Fourteen cases of coronavirus (COVID-19) have been linked to a local construction project as public health chiefs warn of an exponential rise in coronavirus across Bedford borough.
The building project was not named at yesterday’s Bedford Borough Council update into how the town is coping as a second wave of the infection appears to be gaining momentum.
Ian Brown, the borough’s chief officer for public health told the local outbreak engagement board that there have been increases of 50 per cent and 64 per cent in recent positive tests results.
118 people received positive test results in the week to October 4, the committee heard, giving the borough a rate of 68.1 per 100,000. The rate is up from 45.1 just seven days before.
Some of the numbers are attributed to students who are living at university in other parts of the country, but the main affected group is the 25 to 49 year olds.

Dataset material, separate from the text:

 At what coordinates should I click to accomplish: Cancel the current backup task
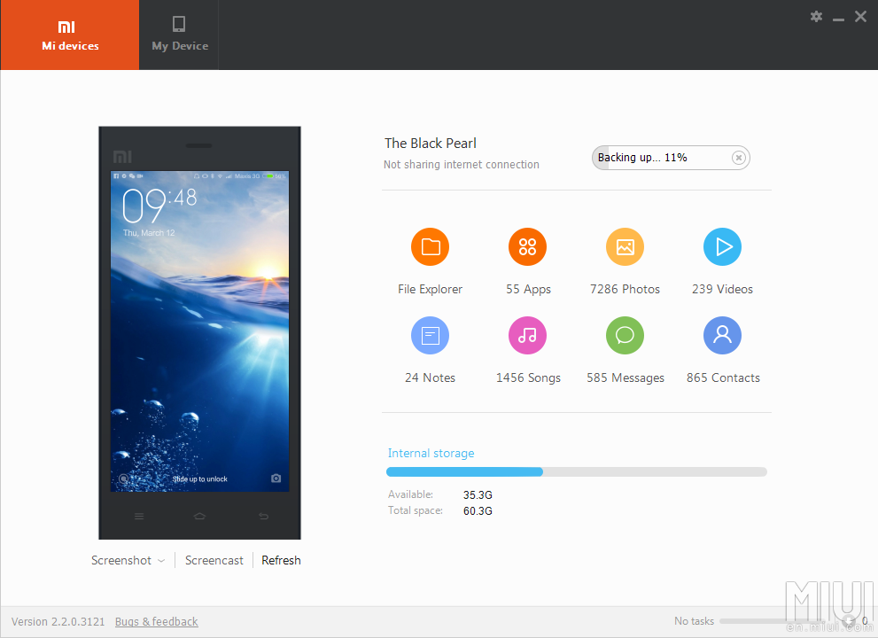tap(739, 157)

More than a quarter are not displaying symptoms and family members are catching the virus from their relatives.
Although no recent deaths have added to the 181 lives that have been lost in the borough and attributed to the virus, the experts are fearing that it may be only a matter of time.
There are signs that the infection is reaching more vulnerable members of the community, with 12 cases linked to seven care homes.
“We are beginning to see cases in our older adults and the over 70s,” said Mr Brown.
“We all need to observe the rule of six and limit the number of people we are sharing the air with,” he said.
The infection is also reaching rural and urban parts of the borough, with the town centre’s Cauldwell, Goldington, Queens Park and Castle wards at the top of the infection list.
Mayor Dave Hodgson said the rate of increase now is as steep as it was in April, when the first infection wave was rising.
Yesterday’s meeting heard that a leafleting campaign is being planned, and they are even wanting someone to walk around town wearing a sandwich board to remind people of the basis rules of washing hands, wearing masks and keeping apart from others.
The meeting also heard that the council hopes that a permanent testing station will be able to open soon at the University of Bedfordshire.
The council is keen to keep testing capacity in the town after some mobile unit time was taken away to provide reinforcements for the north of England.
Cllr Louise Jackson (Lab, Harpur) is the council’s elected health and wellbeing chief. She told the committee that her school student son is currently self-isolating at home.
“Limiting the number of interactions we have is so, so important,” she said.
“It would be a good idea if parents reminded their children about this issue.”